With a woman named Savita Halappanavar, who was 31 years old and 17 weeks pregnant.
On Friday, 66.4 per cent of voters in the Republic of Ireland chose to remove the part of their constitution which stipulates that a mother and her unborn baby have an equal right to life. In the wake of that vote, activists and Savita’s family and friends are calling for the new legislation to be named ‘Savita’s Law’, in honour of the woman who died from a septic miscarriage in October, 2012, after being denied an abortion.
While it remains a matter of contention in public discussion in Ireland, many experts, including the professor who authored the official investigation into Savita’s death, believe “if the legislation had been different, Savita’s case would not have happened”.
And now, many feel that without Savita’s tragic death, Ireland might not have held a referendum to change that legislation.
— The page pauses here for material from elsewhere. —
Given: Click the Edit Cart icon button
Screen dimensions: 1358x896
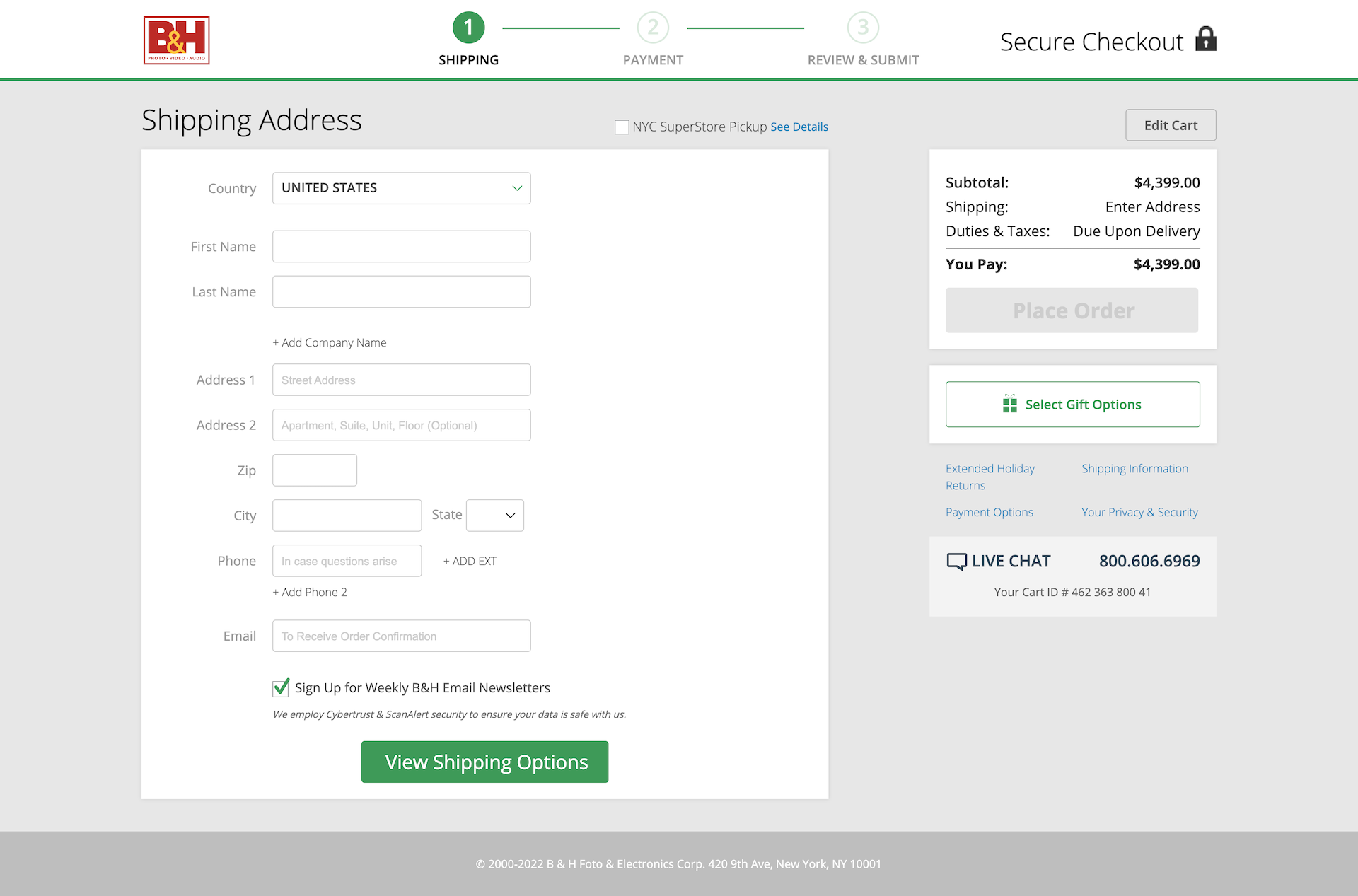Looking at the screenshot, I should tap(1171, 124).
It was a Saturday night in October 2012 when Savita Halappanavar started to experience severe back pain.
The following morning, just after 9.30am, the Indian-born dentist and her partner Praveen arrived at Galway University Hospital. Savita was examined and discharged, with a plan in place to relieve her pain. But later that afternoon, the couple returned, with Savita insisting she had “felt something coming down”, which she had tried to push back in.
Doctors believed she was either miscarrying or about to miscarry, and judged that losing the pregnancy was inevitable.
By this stage, Savita was distressed and in agony, and was moved to a private room. Doctors determined there was still a foetal heartbeat, and decided to “wait for the natural outcome of events”.